PROVIDED TEXT.
########################################

How to create a data classification

Learn how to create data classifications, what are classification rules and elements, and what types of elements you can combine to protect your sensitive data.

Data classifications allow you to define what data is considered sensitive in your company and help you classify files into different groups based on who, where, and how can work with them. Data classifications in Safetica combine various classification technologies. You don’t have to decide which technology to use, you simply create rules with a combination of various elements. Then you use the data classification in policies to detect and protect files that contain sensitive information.

In this article, you will learn:

What are rules and elements

Rules and elements are two layers that define the scope of a data classification.

Example: A GDPR data classification consists of several rules related to personal data from various EU countries. Each rule consists of several elements that specify that rule, usually, these combine regexes and keywords.

Data classification

Rule

Element

GDPR

Austrian passport numbers

[A-Za-z] ?\d{7}

österreichisch reisepass, reisepass

French driver’s license numbers

\d{12}

permis de conduire, drivers license

Czech birth numbers

\b[0-9]{2}(?:[0257][1-9]|[1368][0-2])(?:0[1-9]|[12][0-9]|3[01])/?[0-9]{3,4}\b

Rodné číslo, identifikační číslo, osobní identifikační číslo, czech republic id

German social security numbers

[0-9]{2} ?[0-3][0-9][0-1][0-9][0-9]{2} ?[A-Z][0-9]{3}

ausweis, identifizierungsnummer, personalausweis, sozialversicherungsausweis, sozialversicherungsnummer, versicherungsnummer

During policy evaluation, a classification is applied, if at least one of its rules is matched (OR relationship between rules). Also, all elements must be matched for the rule to be valid (AND relationship between elements).

Example: A document contains Czech birth numbers and the term “rodné číslo”. Our previously-defined GDPR data classification will apply to this document, because one of its rules (Czech birth numbers) is matched. The rule is valid, because both elements contained in it were matched (the regex Czech birth numbers and the keyword “rodné číslo”).

 

How to create a data classification

  1. Open Safetica console.
  2. Go to the Data classification section and click Add classification.
  3. Name the data classification and add its description.
  4. Now create a rule. In the Rules section, click Add rule.
  5. Click Add element.
  6. Set up all the elements you want to have in the rule. You can read more about elements below.
  7. Name the rule and click Save.
  8. You can add more rules or save the data classification.

 

What elements can you use in your data classification

Elements are divided into 4 sections, and you can combine them as needed:

1. Elements related to content analysis

You can specify what file content should be considered sensitive. Safetica utilizes three methods for sensitive content analysis - predefined algorithms (built-in healthcare, financial, and personal details algorithms), keywords, and regexes. I.e. you can define that a file is sensitive if it contains certain keywords, matches our predefined algorithms, or your own custom regular expressions.

Dictionaries: You can copy and paste up to 10,000 keywords into one rule to serve as a custom dictionary. The keywords must be separated by line breaks.

########################################

TASK REQUIREMENTS.
A. Reproduce the passage of the data classification article that begins at the words "Data classifications allow" and stops after the words "a data classification.".
B. Answer these questions using the data classification article:
(i) How many keywords can be pasted into one rule to serve as a custom dictionary?
(ii) What relationship holds between the rules of a data classification during policy evaluation?
(iii) Which button do you click in the Data classification section to begin a new classification?
Work only from the data classification article above.

DATA LINES.
########################################

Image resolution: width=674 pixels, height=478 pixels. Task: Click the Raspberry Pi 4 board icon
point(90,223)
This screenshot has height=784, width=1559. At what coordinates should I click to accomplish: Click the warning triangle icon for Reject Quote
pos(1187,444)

########################################

SOLUTIONS BELOW.
A.
Data classifications allow you to define what data is considered sensitive in your company and help you classify files into different groups based on who, where, and how can work with them. Data classifications in Safetica combine various classification technologies. You don’t have to decide which technology to use, you simply create rules with a combination of various elements. Then you use the data classification in policies to detect and protect files that contain sensitive information.

In this article, you will learn:

What are rules and elements

Rules and elements are two layers that define the scope of a data classification.

B.
(i) Up to 10,000 keywords, separated by line breaks.
(ii) An OR relationship: the classification applies if at least one of its rules is matched.
(iii) Add classification.